Due largely to the nature of my business consultancy, I encounter entrepreneurs of all stripes engaged in some truly remarkable endeavors.  These very purposeful encounters over the years have lead me to conclude that while there are numerous rationales for entrepreneurs to seek a patent for their idea – innovation, one rationale seems to repeatedly surface, which is, seldom are they familiar with, nor have they been apprised of options or alternatives to the ‘conventional patent route’.  Instead, I often characterize entrepreneurs as being singularly focused on seeking and securing conventional intellectual property, i.e., a patent.

There’s little doubt, being in a position to seek and possible secure a patent is indeed a privilege and achievement which very few others can put on their resume.  Further, in many instances, obtaining an issued patent will shine a well deserved light on one’s expertise and assign instantaneous credibility, short-lived as it ultimately may be among colleagues, peers, and even competitors.

Too, once a patent is issued it provides the holder with well deserved grounds for expressing pride in their labors, which in many instances have evolved over many years, depending on the product, testing, re-testing, etc.  Of course some do in a singularly boastful manner while others are far more humble and even self-deprecating in their characterizations.

But, I often find it puzzling, particularly with individual entrepreneurs, who, for the most part are very thorough, objective, and ‘driven’ researchers, why and how they readily gravitate to ‘going the patent route’ versus taking time to genuinely explore perhaps just as viable alternatives and/or options.

For the countless entrepreneurs I have had the pleasure of meeting over the past 25+ years, is their seemingly innate penchant for ‘going the patent route’ while conveying little if any awareness or interest in exploring alternatives to safeguard and commercialize their innovation against the realities of the increasingly predatorial global business environment in which any idea, patented or otherwise, is in a constant state of risk of infringement, misappropriation, theft, counterfeiting or a target of economic espionage.

As readers know well, there are numerous variables and influences that come to bear on entrepreneurs with respect to the path they choose for safeguarding and commercializing their original idea.  Aside from the demands made by would-be investors, including venture capitalists, angel investors, etc., one influential variable, I’m quite confident, even though I have never heard it specifically expressed in these terms, is that ‘idea holders’ opt for the patent route because they mistakenly assume that if/when a patent is issued, the stewardship, oversight, and management of their intangible asset (idea, innovation) becomes magically guaranteed, thereby relieving them of absolutely essential chores, which of course, is simply not the case!

I respectfully and admirably recognize possessing an issued patent represents for many entrepreneurs the ultimate ‘brass ring’ if you will, that will define, in many instances, one’s professional career.  Any assumption though that ‘going the patent route’ is the only option to achieve the necessary protection, and thus serve as the singularly best path to successful commercialization of an idea and possible profitability, is one that numerous professions and institutions wish to preserve and are not so courteous to those who want entrepreneurs to at least be exposed to equally viable alternatives.  To be sure, part of the challenge lies in the reality that there is no intangible asset strategist available to objectively articulate viable alternatives and objectively describe, with no malice, the reality that all forms of intellectual property, i.e., patents, trademarks, and copyrights have been the victim of some major hits in the past 20 years.

Let’s be clear, intellectual properties, i.e. patents, trademarks, copyrights, etc., are merely one type or category of intangible asset.
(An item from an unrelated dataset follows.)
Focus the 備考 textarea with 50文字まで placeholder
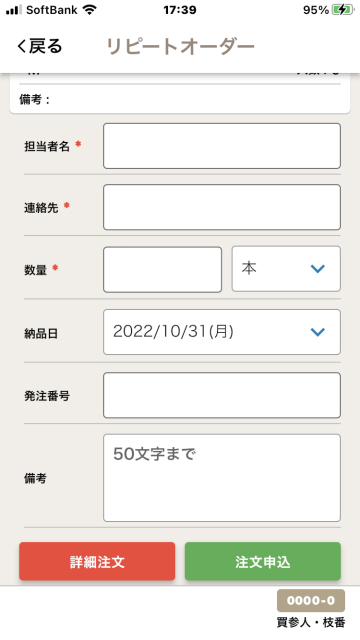This screenshot has width=360, height=640. (222, 478)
The primary difference is that a patent, once issued by the U.S. Patent and Trademark Office (USPTO) or other countries’ counterpart, will assume a tangible/physical property only insofar the issuance letter one receives which can be framed and hung on an office wall as a testament of one’s persistent and challenging work.

Too, I suspect, respectfully so, that deference is often attached to patent (only) strategies by entrepreneurs due to the time honored, but flawed assumption that an issued patent conveys a more personal sense of ownership and certain legally defensible rights of protection, technically speaking, over say, a trade secret.

Too, a constant source of nourishment to ‘patent only’ strategies is the widely held, but mistaken assumption that an issued patent constitutes a standalone deterrent to, or safe harbor from, would be infringers, misappropriators, counterfeiters, and economic espionage in general.  To that I say, in today’s increasingly aggressive, globally predatorial, and winner-take-all R&D and business transaction environments, ‘idea holders’ can be assured that depending on the nature and subject matter of their patent, it will likely be in a constant state of risk from a host of legacy free players, independent (information) brokers, and certainly state-sponsored entities engaged in economic (industrial) espionage.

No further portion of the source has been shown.